Authors’ response: Thank you for your comment. While we appreciate that it often seems like most HIV clinical research papers start this way, the important take home message here is that we are not on target to achieve upcoming milestones to reduce incidence, and that an HIV vaccine remains an important goal. To do this, we need volunteers for upcoming efficacy trials. We feel our research supports the inclusion of these key populations in future trials.

Discussion

The authors should discuss their results before relating to others' work. See, for example, lines 215 – 216; what does the willingness of four of five respondents mean in the context of this study?

Authors’ response: We have added another sentence to the beginning of the discussion text prior to discussing others’ work.

Line 257-261, access to health services as a motivator to take part in HIV vaccine trials have been reported from other low-income countries besides Uganda and Kenya. It would be nice to expand this particular discussion by using additional related citations.

additionally, the authors must discuss the limitations and mitigations of this study. For example, the questionnaire was administered 12-15 months after the trial. Would this gap in terms of timing influence the obtained results?

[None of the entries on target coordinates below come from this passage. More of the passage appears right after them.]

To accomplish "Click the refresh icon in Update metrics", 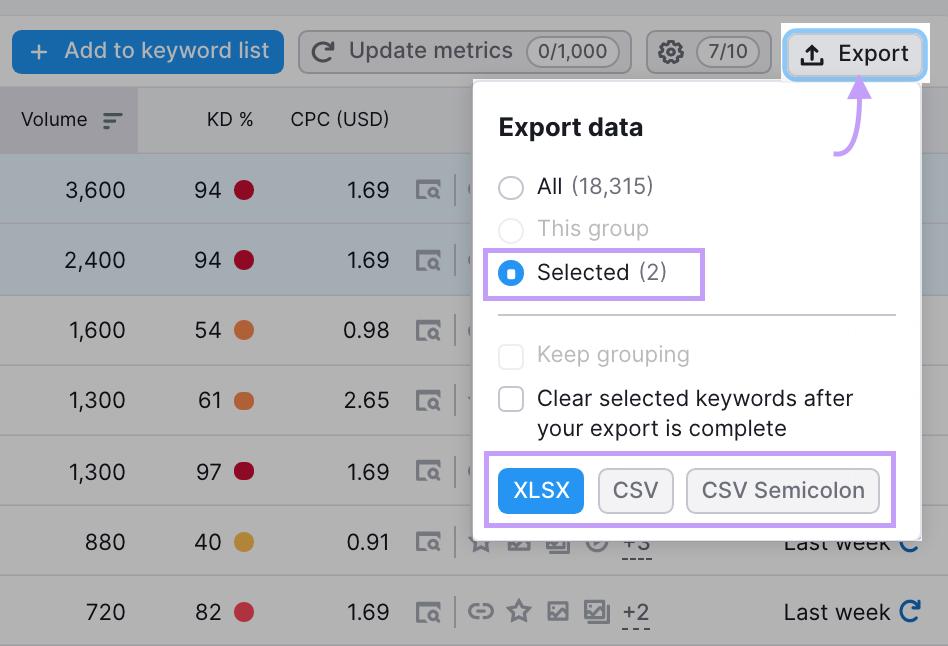I will 322,51.
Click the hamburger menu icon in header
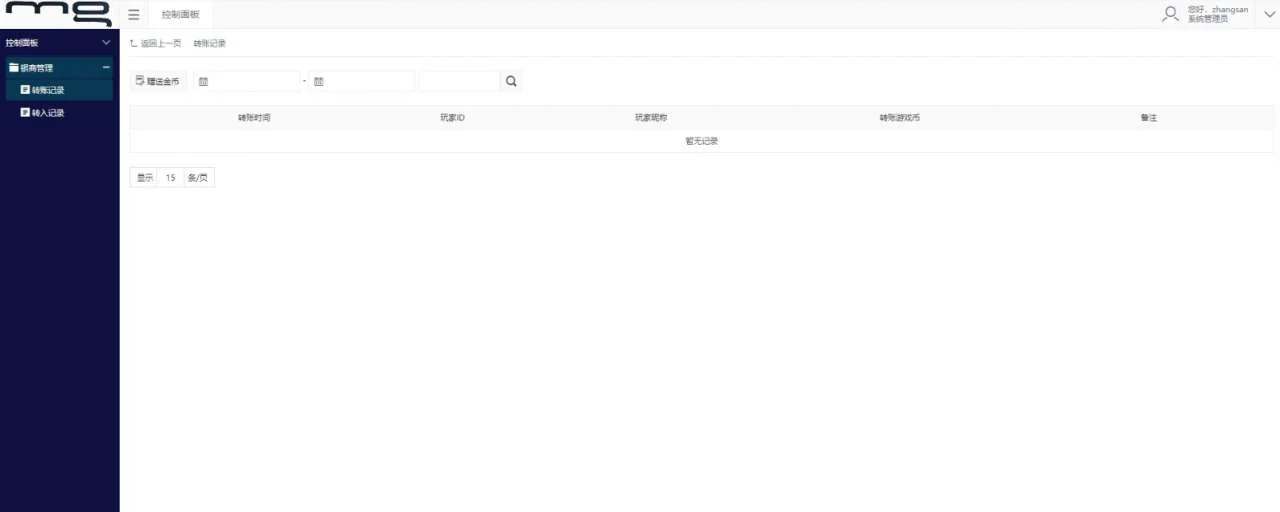This screenshot has height=512, width=1280. pos(134,15)
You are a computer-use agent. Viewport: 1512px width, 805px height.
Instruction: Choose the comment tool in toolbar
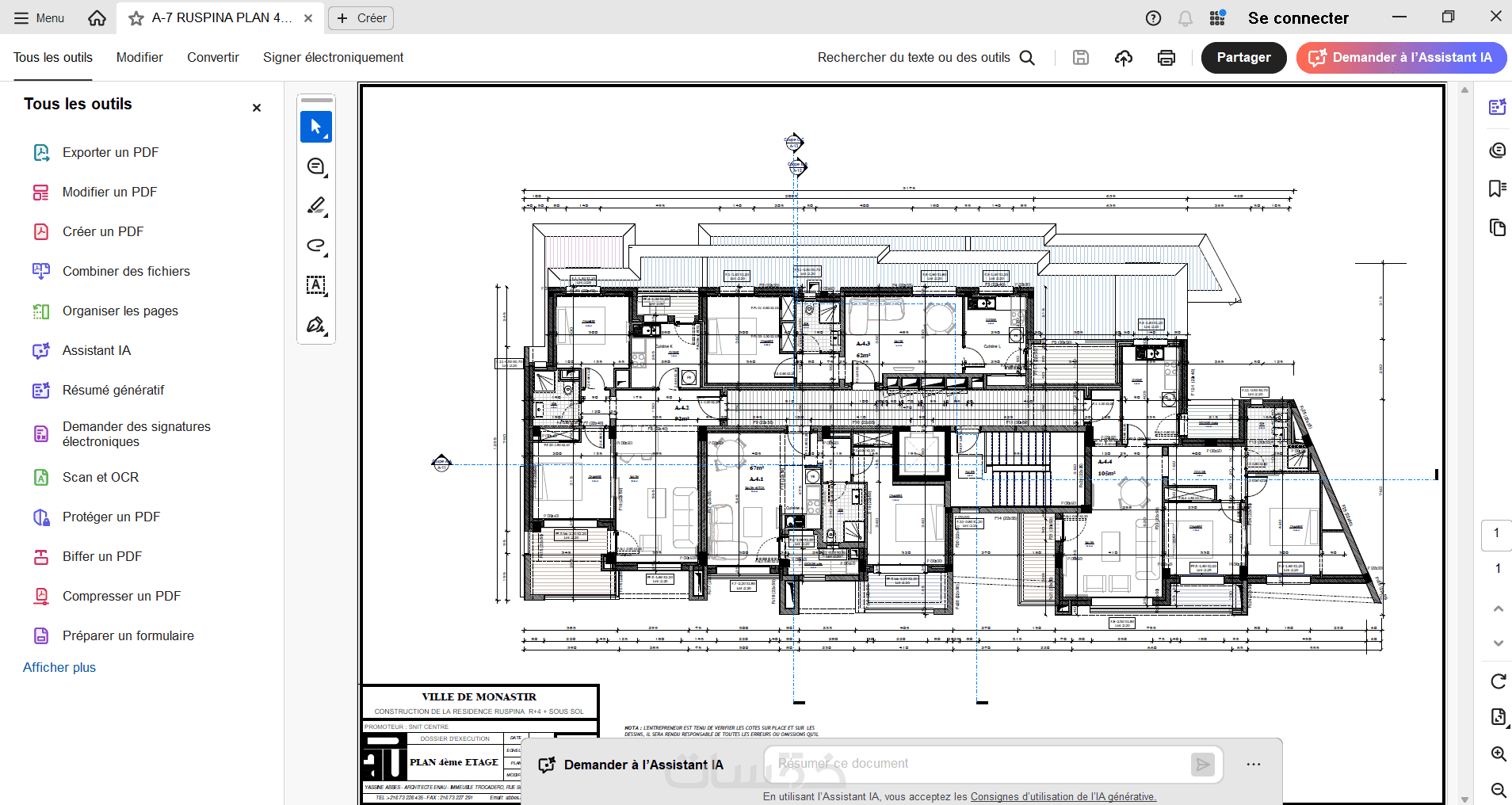point(316,166)
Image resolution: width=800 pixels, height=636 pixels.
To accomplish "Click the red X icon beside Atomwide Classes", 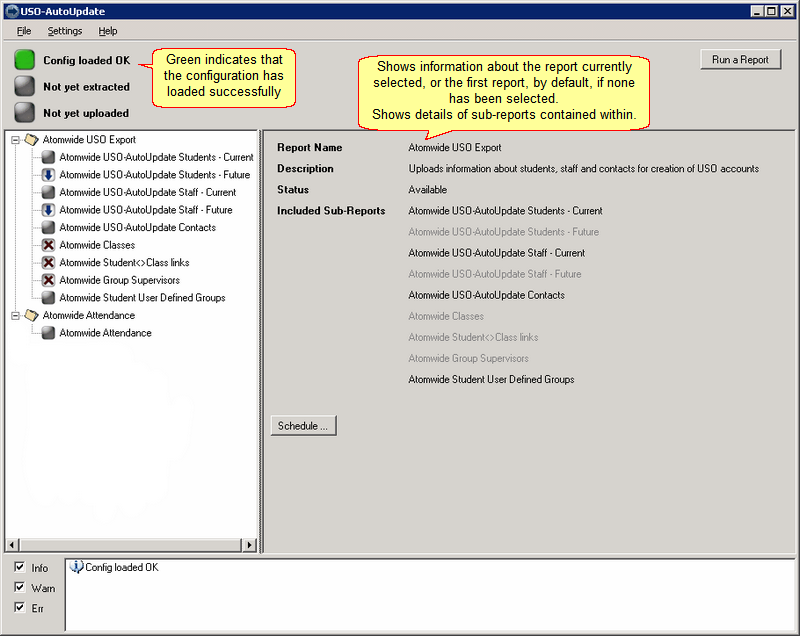I will [48, 245].
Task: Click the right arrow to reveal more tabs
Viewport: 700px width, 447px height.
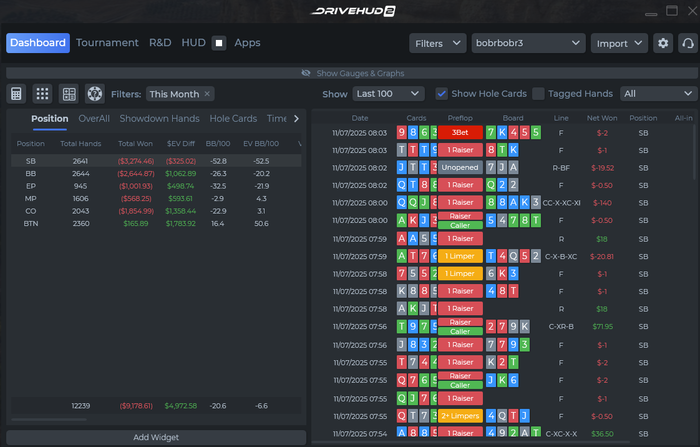Action: click(296, 119)
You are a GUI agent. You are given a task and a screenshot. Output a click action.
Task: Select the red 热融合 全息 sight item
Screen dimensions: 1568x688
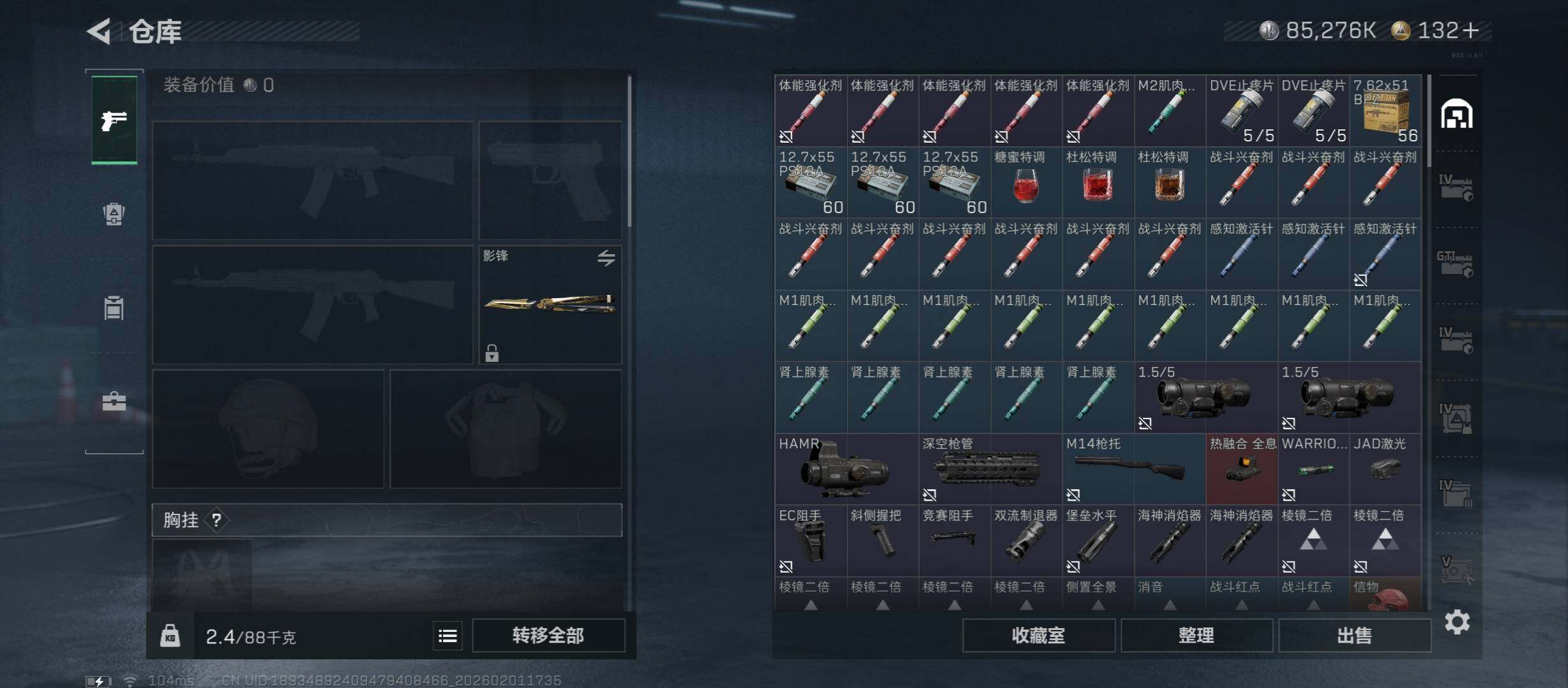(x=1242, y=469)
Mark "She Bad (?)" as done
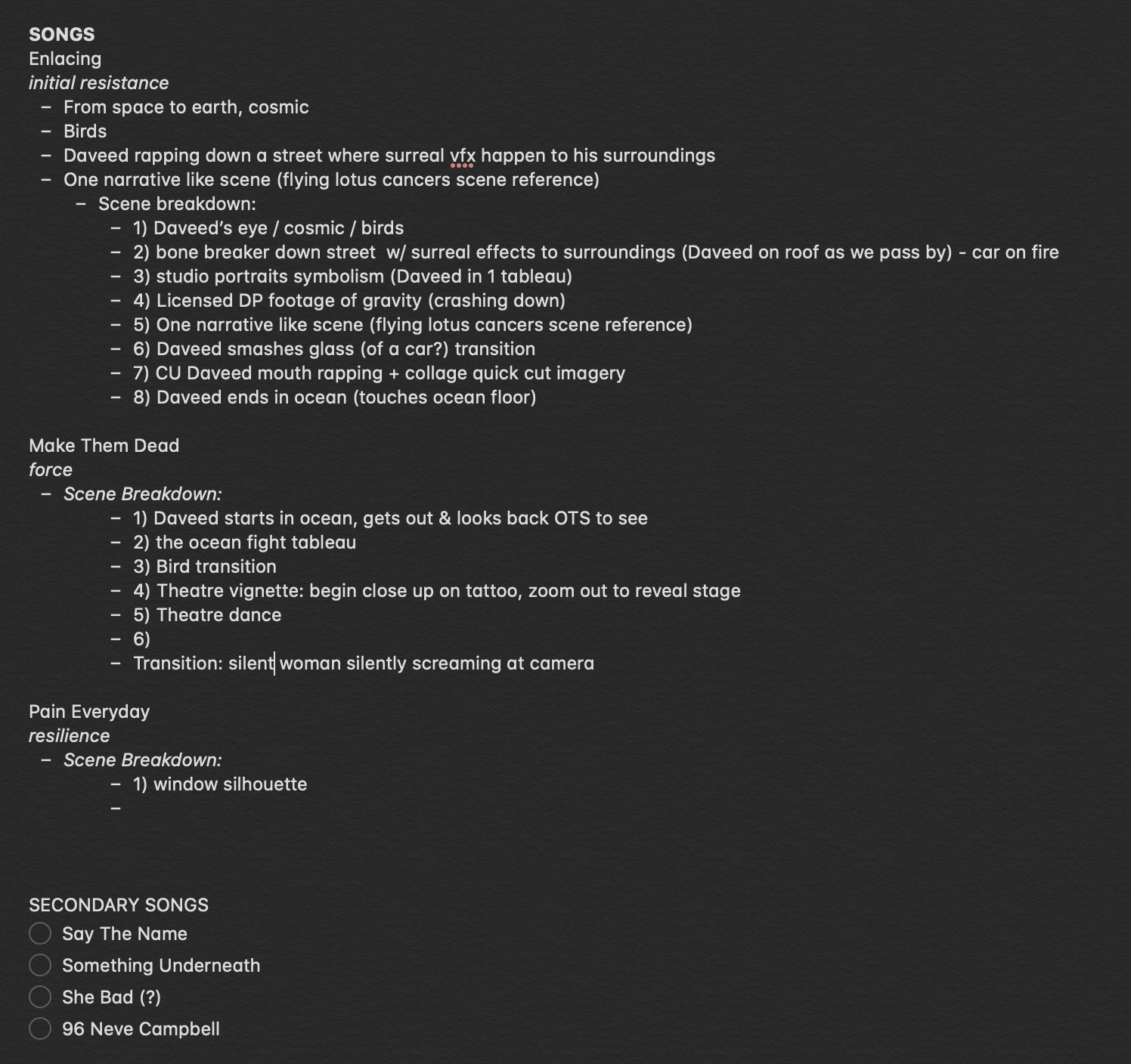The height and width of the screenshot is (1064, 1131). (40, 997)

Authors’ response: Thank you for these comments. We have included references outside of Uganda and Kenya. We also kindly refer the reviewer to the last paragraph of the discussion, where we summarize limitations and mitigations. We also respectfully remind the reviewer that the questionnaire was administered 12-15 months after enrollment, on the last study visit.

Conclusion

Lines 275 – 281, should be rephrased to match the current key study results. For example, the issue of improving recruitment and retention was not part of the key results. Although it is an important recommendation, I think other issues about the current results should be emphasized first.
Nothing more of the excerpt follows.